** Opening Study text block **

Introduction to Long Term Care

Understanding the long term care system better is essential to plan how you can fund your care at home or in a care home. We often have to make a quick and difficult decision about our own or a loved one’s care needs. Thinking about the options in advance will help you in the long run.

How much will long term care cost?

How much money you will need to pay for long term care depends on many factors such as your health and mobility, what level of help you will need, the value of your savings, assets and income and what local council or NHS funding you might be entitled to. However, you could end up paying for all of it, some of it or nothing at all.

If you have a disability or complex medical problem, you might qualify for free NHS continuing healthcare (CHC) if you are an adult. It is important to find out if you qualify and get an assessment.

CHC is a package of healthcare that is arranged and funded by the NHS in the UK (excluding Scotland). It is provided for you at home or in a care home, nursing home or hospice. You are more likely to qualify for this if you mostly need healthcare needs (a nurse or medical attention) as opposed to social care needs (a carer).

If you don’t qualify for NHS Continuing Health Care you may qualify for NHS funding Nursing Care, but only if you are in a care home.

Funding for long term care: Local Authority Funding

You may be able to get help from your local authority to help with the costs of a care home. Or if appropriate, you can stay at home and the local authority provide carers, support carers, and equipment.

How much funding you will receive will depend on:

  • your individual needs based on a care needs assessment and,
  • how much you can afford to pay towards the costs of care yourself based on a financial assessment.

** Closing Study text block **

= Study questions =
a - In the long term care introduction, what condition must someone who does not qualify for NHS Continuing Health Care meet to get NHS funded Nursing Care?
b - Summarize the long term care introduction in two sentences.
c - Continue the long term care introduction after its final bullet point.

** Opening Data provided block **

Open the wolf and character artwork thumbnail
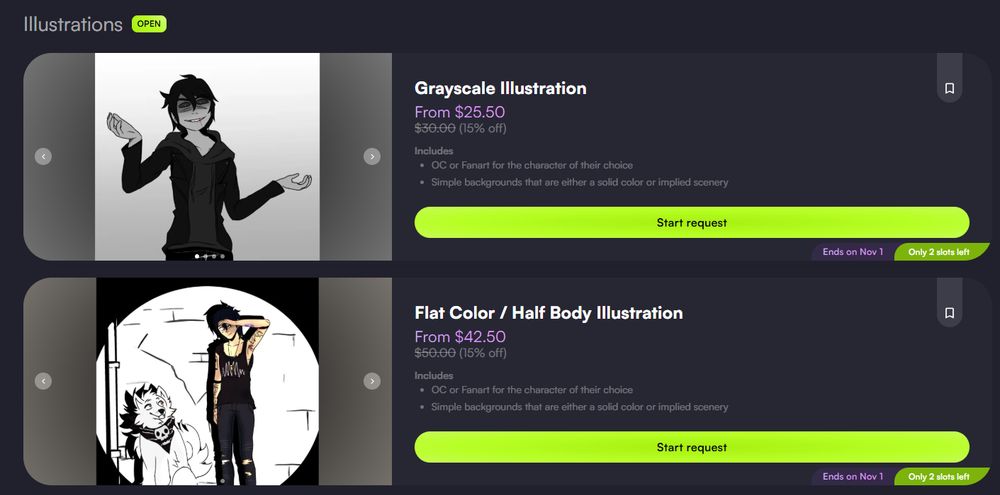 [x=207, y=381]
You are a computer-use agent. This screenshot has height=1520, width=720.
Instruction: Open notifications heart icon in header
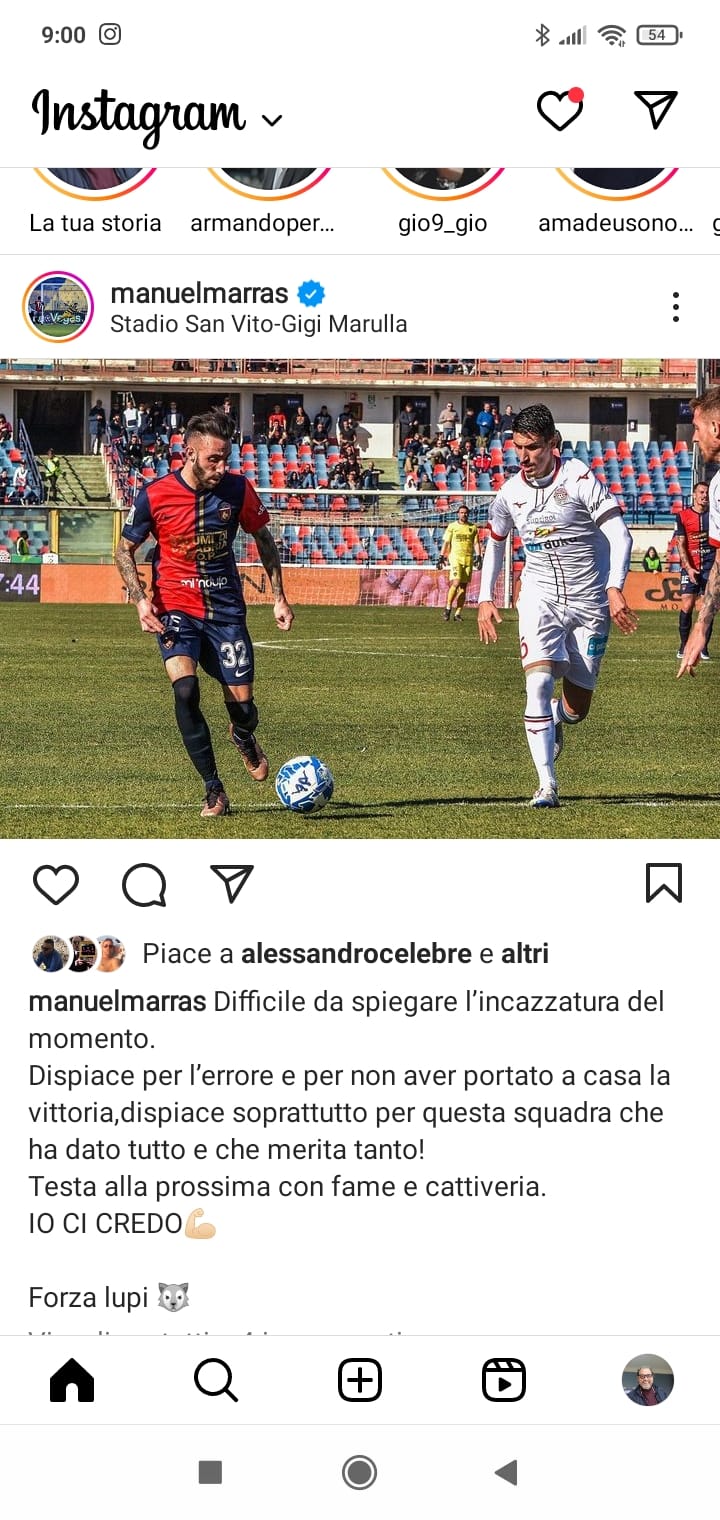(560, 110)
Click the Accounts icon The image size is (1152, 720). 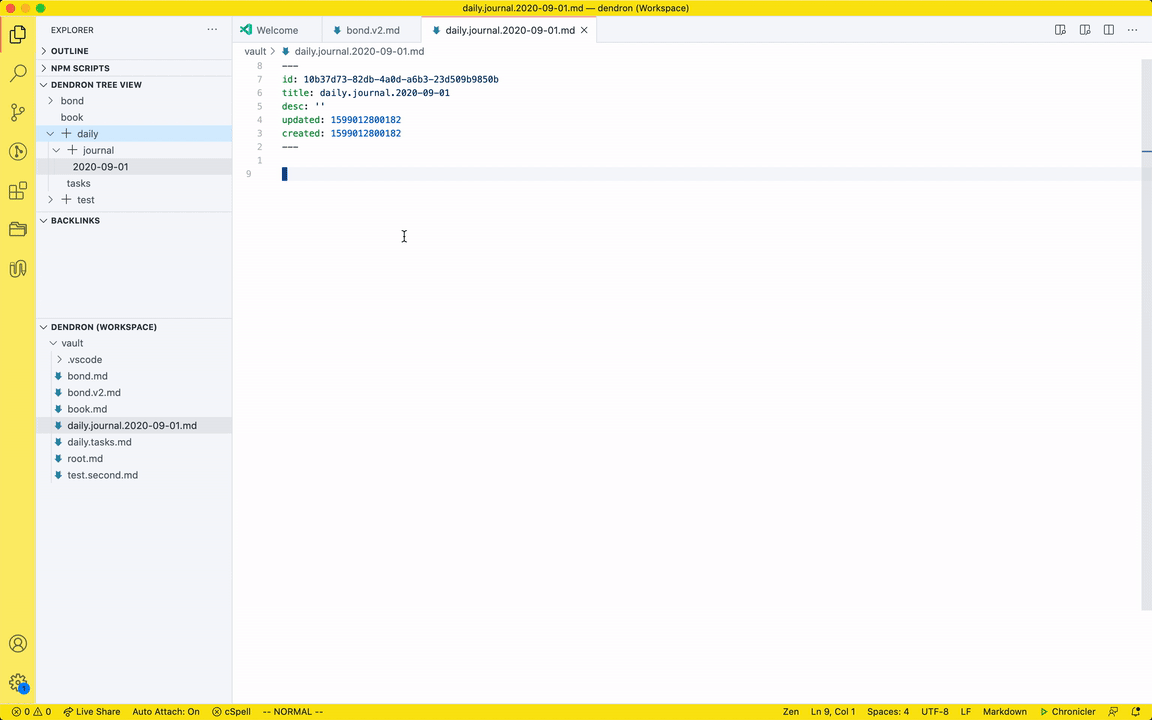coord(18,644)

** Closing Data provided block **
** Opening Data provided block **

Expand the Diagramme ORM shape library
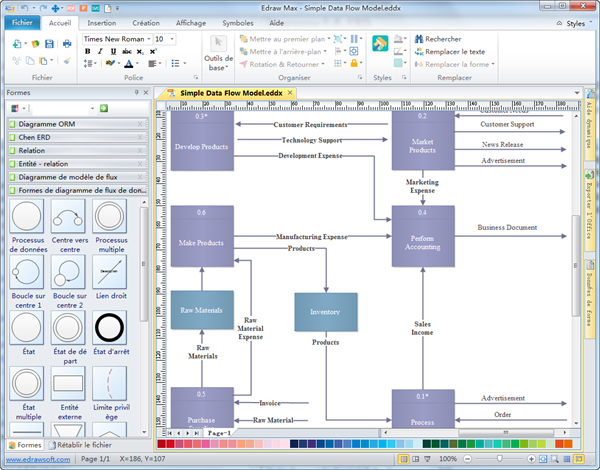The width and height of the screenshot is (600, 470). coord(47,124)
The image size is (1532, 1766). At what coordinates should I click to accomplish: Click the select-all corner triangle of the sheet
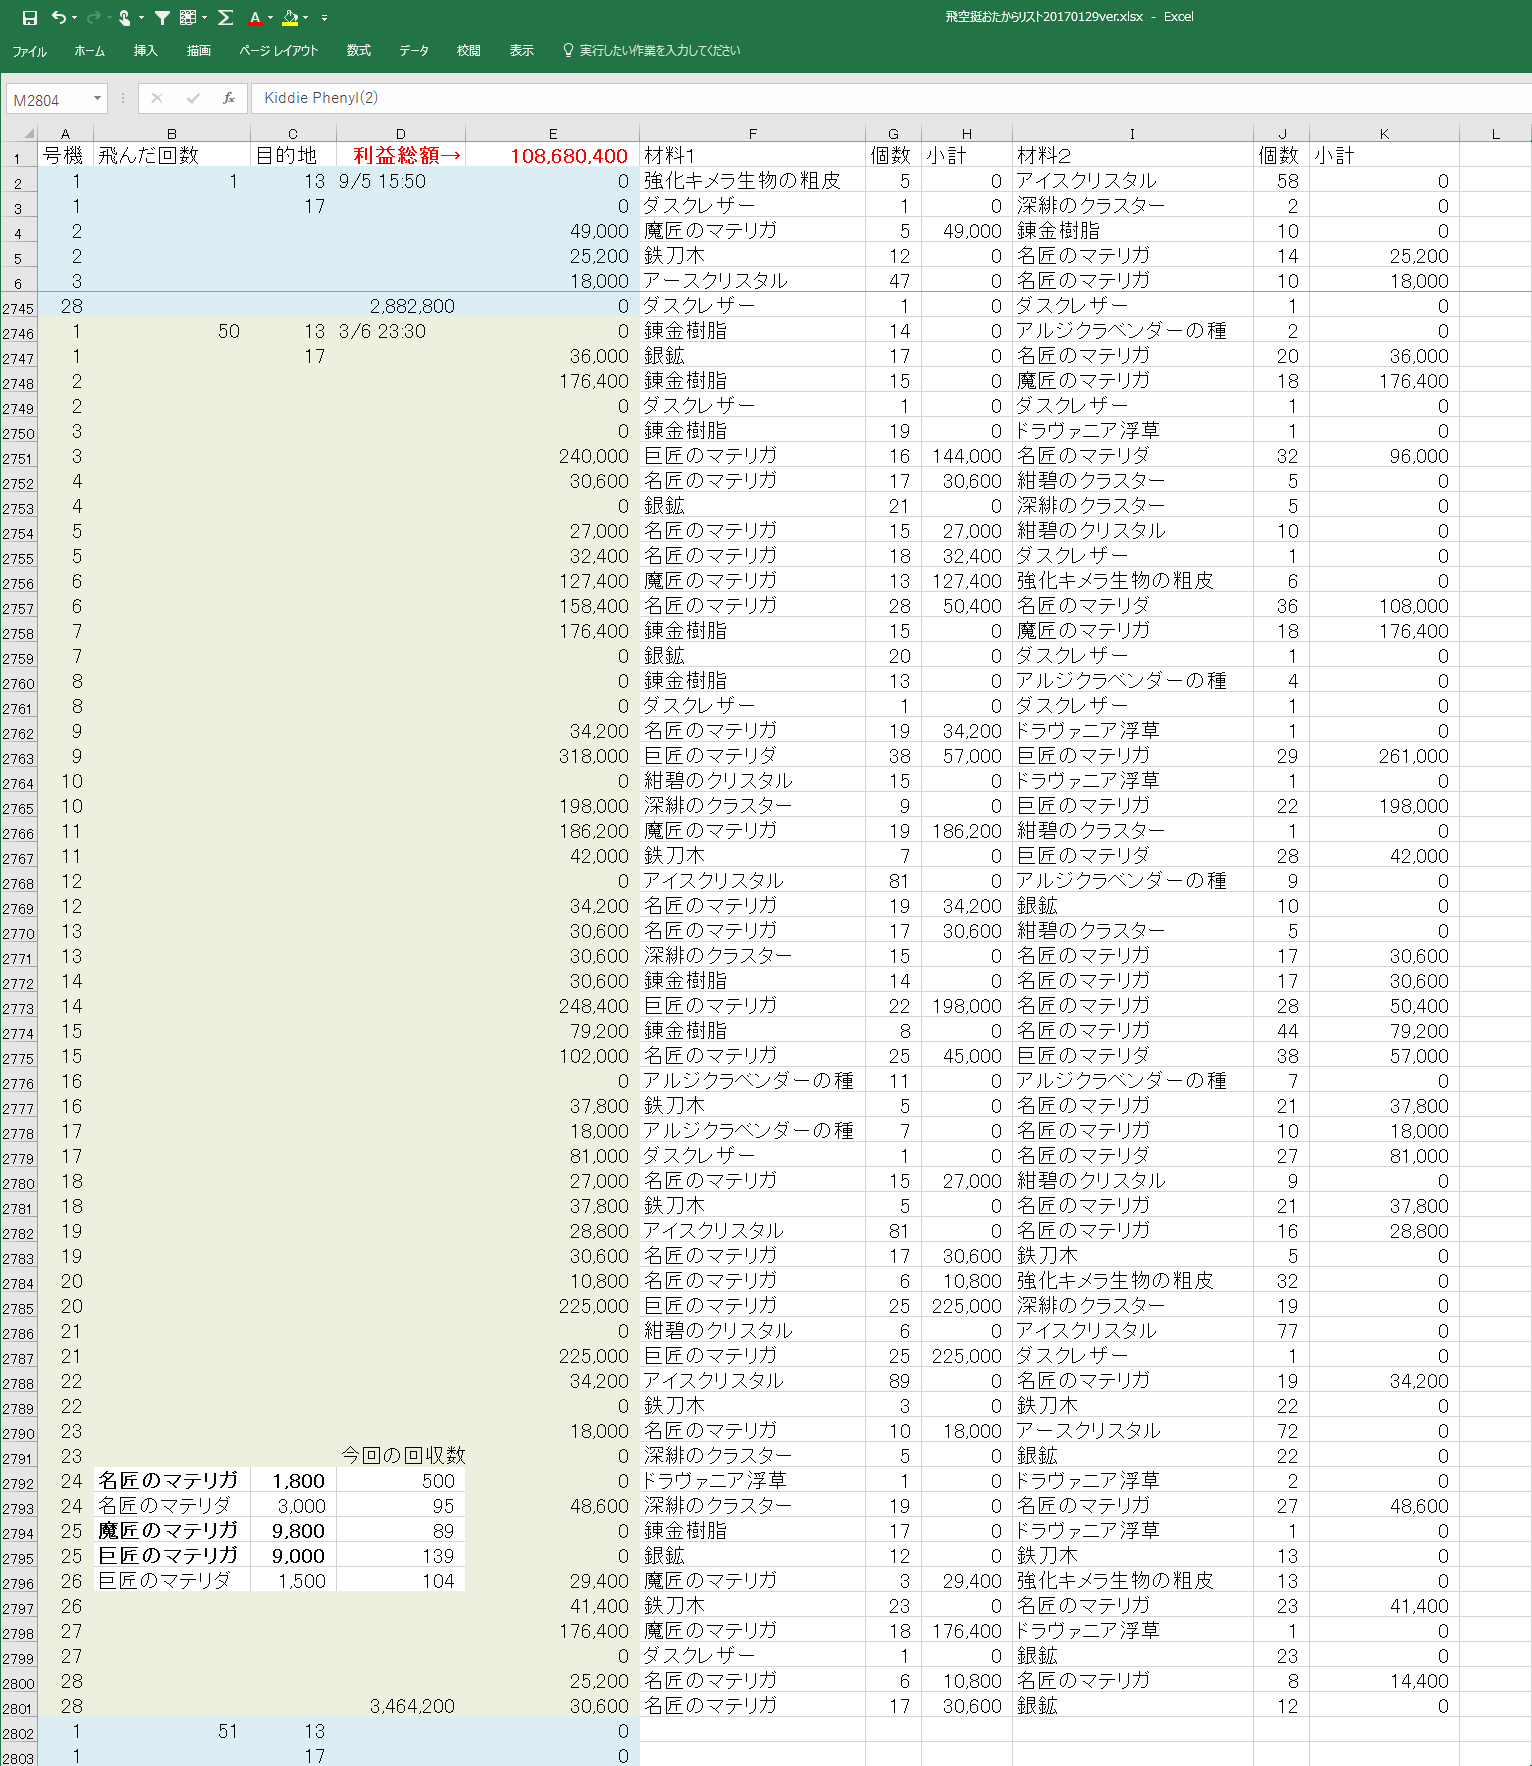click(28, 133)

** Closing Data provided block **
** Opening Data provided block **

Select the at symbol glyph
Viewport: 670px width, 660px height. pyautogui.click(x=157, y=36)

** Closing Data provided block **

= Answers by item =
a - They must be in a care home.

b - The cost of long term care depends on factors such as health, the level of help needed, personal finances and any NHS or local council funding, so a person could pay for all of it, some of it or nothing at all. Adults with a disability or complex medical problem may qualify for free NHS continuing healthcare, and a local authority may help with care home costs or with care at home, based on a care needs assessment and a financial assessment.

c -
Funding for long term care: Self-funding

Many people fear having to sell their home in order to fund their long term care.

If you need care in your own home its value isn’t counted and this is also the case if you move into a care home but your partner continues to live in your own home.

You may not qualify for funding from the NHS and even if you do, the amount you receive might not be enough to cover the cost of care at home or in a care home. If this happens, you will need to think about how you are going to top up any contributions.

Are you entitled to claim benefits?

You may be entitled to claim some benefits, even if you have to pay for care. These benefits aren’t means tested, so you could get them if your health needs are great enough, regardless of your income and savings.

  • Attendance Allowance, if you have reached State Pension age ,
  • Personal Independence Payment (which is replacing Disability Living Allowance), if you are aged 16 or over but under State Pension age,
  • Disability Living Allowance, for a person aged under 16

There are other benefits that you might be able to claim, depending on your circumstances.